1. 创建资源后 Prometheus 将获取 traefik-dashboard 服务的 /metrics 端点。
kubectl apply -f 008-traefik-service-monitor.yaml
验证一下 Prometheus 是否已经开始抓取 Traefik 的指标 ¶
2. 配置 Traefik 报警 ¶
添加一个报警规则,当条件匹配的时候会触发报警,同样 Prometheus Operator 也提供了一个名为 PrometheusRule 的 CRD 对象来配置报警规则:
009-traefik-rules.yaml
apiVersion: monitoring.coreos.com/v1
kind: PrometheusRule
metadata:
annotations:
meta.helm.sh/release-name: kps
meta.helm.sh/release-namespace: monitoring
labels:
app: kube-prometheus-stack
release: kps
name: traefik-alert-rules
namespace: monitoring
spec:
groups:
- name: Traefik
rules:
- alert: TooManyRequest
expr: avg(traefik_entrypoint_open_connections{job="traefik-dashboard",namespace="kube-system"}) > 5
for: 1m
labels:
severity: critical
1. 定义了一个规则:如果 1 分钟内有超过 5 个 open connections 机会触发一个 TooManyRequest 报警。

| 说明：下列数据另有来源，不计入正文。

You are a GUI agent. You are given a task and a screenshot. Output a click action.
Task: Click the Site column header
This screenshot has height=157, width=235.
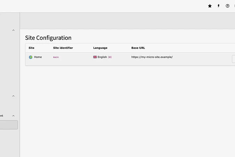pyautogui.click(x=31, y=48)
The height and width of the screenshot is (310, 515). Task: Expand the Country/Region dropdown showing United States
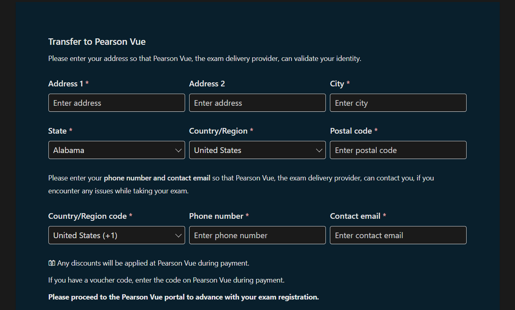[257, 150]
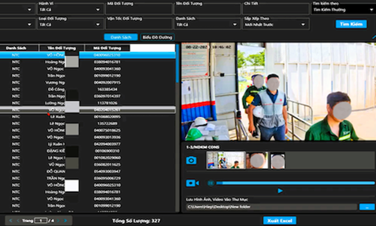
Task: Open the Tìm kiếm theo dropdown
Action: click(x=341, y=10)
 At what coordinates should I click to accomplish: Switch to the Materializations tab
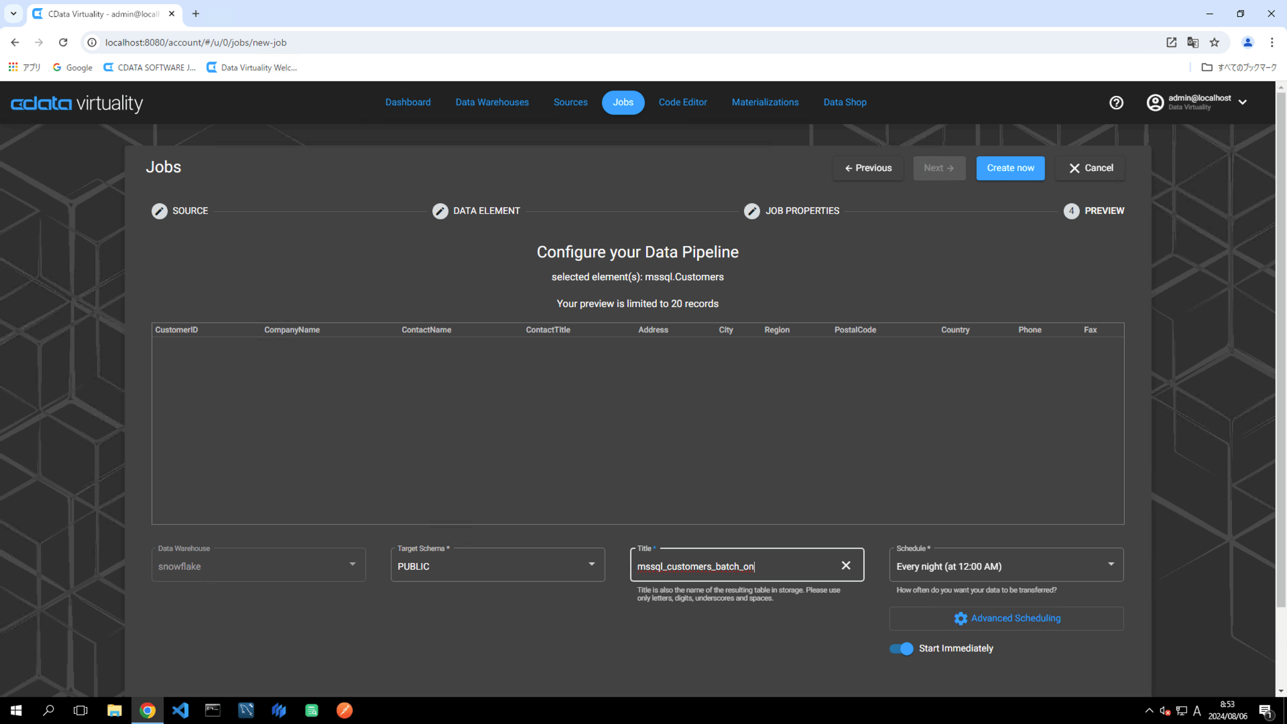pyautogui.click(x=765, y=103)
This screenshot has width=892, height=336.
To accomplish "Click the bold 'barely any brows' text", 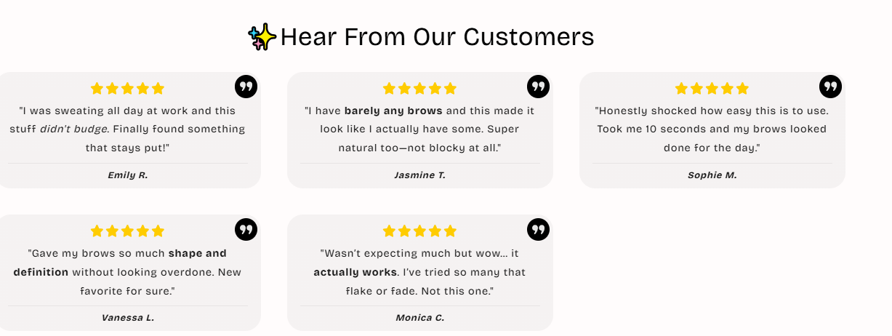I will (x=393, y=111).
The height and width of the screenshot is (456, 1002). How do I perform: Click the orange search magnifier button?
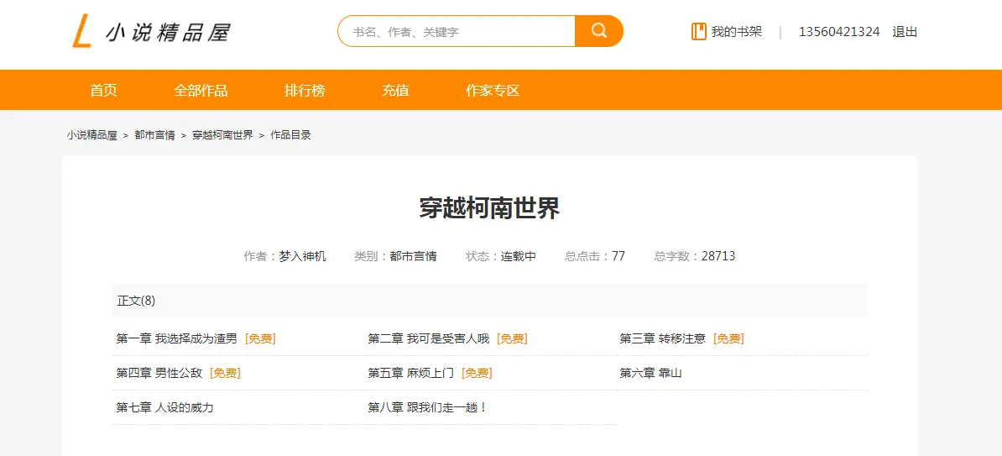pyautogui.click(x=598, y=31)
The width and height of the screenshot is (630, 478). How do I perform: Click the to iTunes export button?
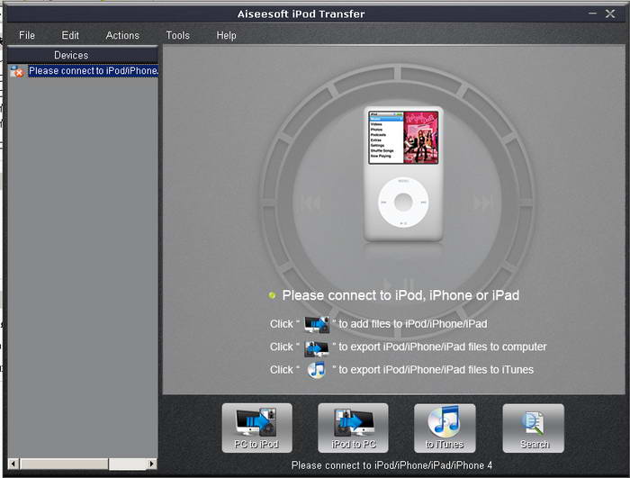[445, 428]
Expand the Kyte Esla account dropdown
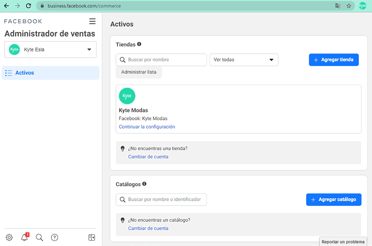372x246 pixels. tap(50, 50)
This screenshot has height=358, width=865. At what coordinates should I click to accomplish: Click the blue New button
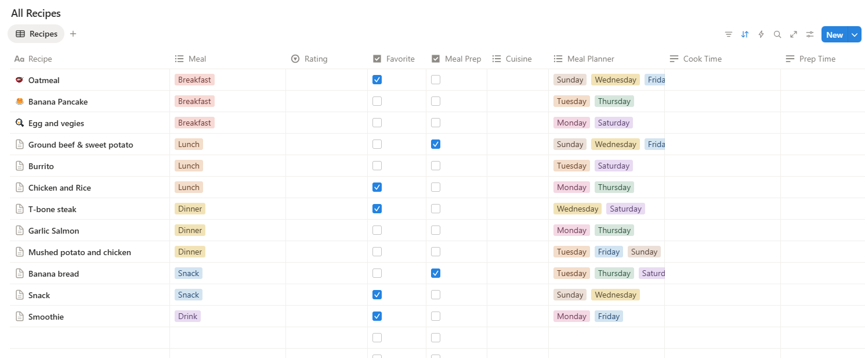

kubectl apply -f 009-traefik-rules.yaml
注意: PrometheusRule 的 annotations & labels 可以借鉴其它已经运行的 rule
kubectl get PrometheusRule kps-kube-prometheus-stack-prometheus-operator -n monitoring -oyaml |head
查看 rule 是否成功 ¶
kubectl exec -n monitoring prometheus-kps-kube-prometheus-stack-prometheus-0 -- ls /etc/prometheus/rules/prometheus-kps-kube-prometheus-stack-prometheus-rulefiles-0/
创建完成后正常在 Promethues 的 Dashboard 下的 Status > Rules 页面就可以看到对应的报警规则:
3. Grafana 配置 ¶
4. 测试 ¶
Traefik 已经开始工作了,并且指标也被 Prometheus 和 Grafana 获取到了,接下来我们需要使用一个应用程序来测试。这里我们部署 HTTPBin 服务,它提供了许多端点,可用于模拟不同类型的用户流量。对应的资源清单文件如下所示:
010-traefik-httpbin.yaml
apiVersion: apps/v1
kind: Deployment
metadata:
name: httpbin
labels:
app: httpbin
spec:
replicas: 1
selector:
matchLabels:
app: httpbin
template:
metadata:
labels:
app: httpbin
spec:
containers:
- image: kennethreitz/httpbin
name: httpbin
ports:
- containerPort: 80
---
apiVersion: v1
kind: Service
metadata:
name: httpbin
spec:
ports:
- name: http
port: 8000
targetPort: 80
selector:
app: httpbin
---
apiVersion: traefik.containo.us/v1alpha1
kind: IngressRoute
metadata:
name: httpbin
spec:
entryPoints:
- web
routes:
- match: Host(`httpbin.local`)
kind: Rule
services:
- name: httpbin
port: 8000
1. httpbin 路由会匹配 httpbin.local 的主机名,然后将请求转发给 httpbin Service:。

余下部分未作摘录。